In this scenario, the University is a hatchery of ideas grown out of reflection, discernment and practice, incorporated into making new knowledge and thoughtful action. It cultivates planetary citizens. It is A new Earth conversation.”

 

What does this mean for Clark students?

1. Look out for courses collaborating with the program. Since the program’s launch, Clark has offered a number of courses collaborating with A New Earth Conversation, including some from the English Department. Last fall, Professor Levin taught a course called “Ecologies in Crisis: View from the Humanities,” which explores the concept of ‘ecology’ in a cross-cultural perspective, with consideration to “literary responses to climate change in different cultural and political contexts.” This course was a pilot ‘collaborative’ for Clark’s program in New Earth conversations. According to Professor Levin, the course “is framed by questions that emanate decidedly from the humanities: what narratives have made climate change possible, and what role might narrative play in our responses to crisis; what ecological models inform our ways of being in the world and what models are at the limits of our imaginations?; how are notions of the self— and of the human — refashioned when the future is so precarious?” Professor Levin will be offering his course again, either for Spring 2020 or Spring 2021.

 

2. Keep an eye out for a newsletter in the works. Soon, the initiative will have a space on campus. Feel free to contact Stephen Levin or Ellen Foley for any questions. Also, check out their list of resources on their website.

 

3. Consider engaging in events that offer dialogue between distinguished lecturers and faculty and students. This spring, the program is hosting numerous events, including:

 

Cohabiting with the devil  

Extractive industries, climate change and the struggle to live well

A conversation with Tony Bebbington, Denise Humphreys Bebbington, John Rogan and Laura Sauls

How do people cohabit with extractive industries, especially in Latin America and Indonesia? We will discuss the pressures that resource extraction is placing on forests and community rights as well as some of the ways in which community and elite groups have mobilized around these issues. This conversation with Tony, Denise, John and Laura will focus on their recent research and how their findings are pushing our understanding of the relationships between resource extraction, infrastructure, forest loss and the politics of rights-based socio-environmental change.

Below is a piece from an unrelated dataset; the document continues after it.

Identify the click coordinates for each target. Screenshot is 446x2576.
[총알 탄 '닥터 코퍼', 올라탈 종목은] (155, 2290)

Tony Bebbington is the Higgins Professor of Environment and Society in the GSG, Denise Humphreys Bebbington is Associate Research Professor in IDCE, John Rogan is Professor of Geography, and Laura Sauls is a graduate student in Geography.

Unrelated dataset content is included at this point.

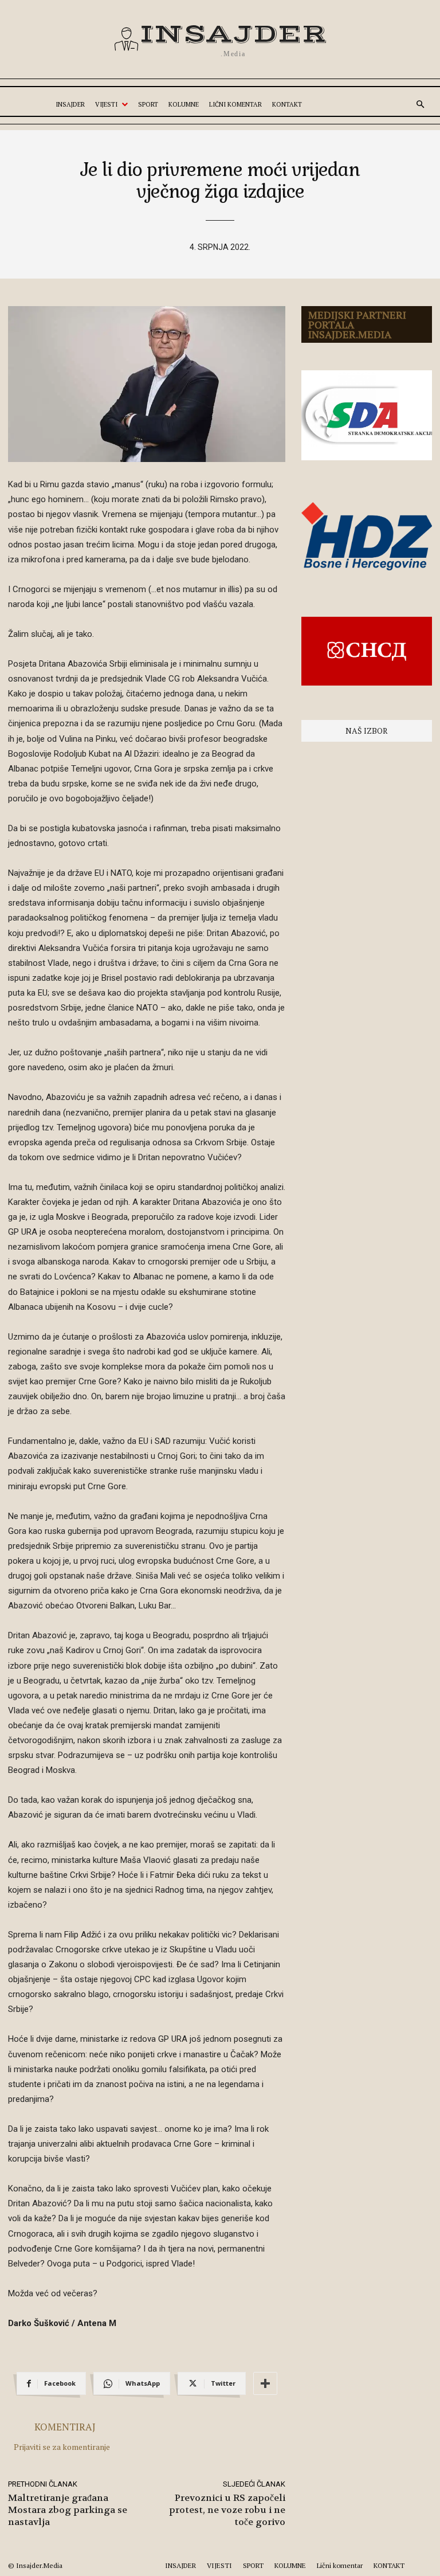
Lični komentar (340, 2565)
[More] (265, 2383)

WEDNESDAY, MARCH 20 at 4:30 pm | Fireside Lounge, Dana Commons

 

On Infertile Ground

Population Control and Women’s Rights in the Era of Climate Change

In On Infertile Ground, Jade Sasser, Assistant Professor, University of California, Riverside, explores how a small network of international development actors, including private donors, NGO program managers, scientists, and youth advocates, is bringing population back to the center of public environmental debate.

TUESDAY, MARCH 26 at 4:30 pm | Higgins Lounge

Tim DeChristopher and Terry Tempest Williams in conversation

How we live now with what we know

Climate activist and NEC Visiting Fellow Tim DeChristopher and renowned writer, conservationist and activist Terry Tempest Williams will ask how we live with what we know about the climate crisis, and open the conversation to the audience as well.

THURSDAY, MARCH 28 at 7 pm | Tilton Hall

 

Listening in Nature Launch

A distinctive aspect of the NEC, the Listening in Nature program offers a range of experiential opportunities and resources to further our awareness of and connection to the living planet of which we are part. On this launch day, the community is invited to seek out one or more of a wide range of activities taking place through the day and evening around the campus. A full schedule will be available before the event.

WEDNESDAY APRIL 17, all day | all around campus

 

Evening of Council

The students of the NEC Council Collaborative will lead an Evening of Council around questions of climate change and our responses to it. Participation is by invitation, but please reach out to Ellen Foley if you are interested in joining.

Date TBD | Dana Commons (Higgins Lounge, Atrium, and more)

While some of these have already passed, keep an eye out for future events!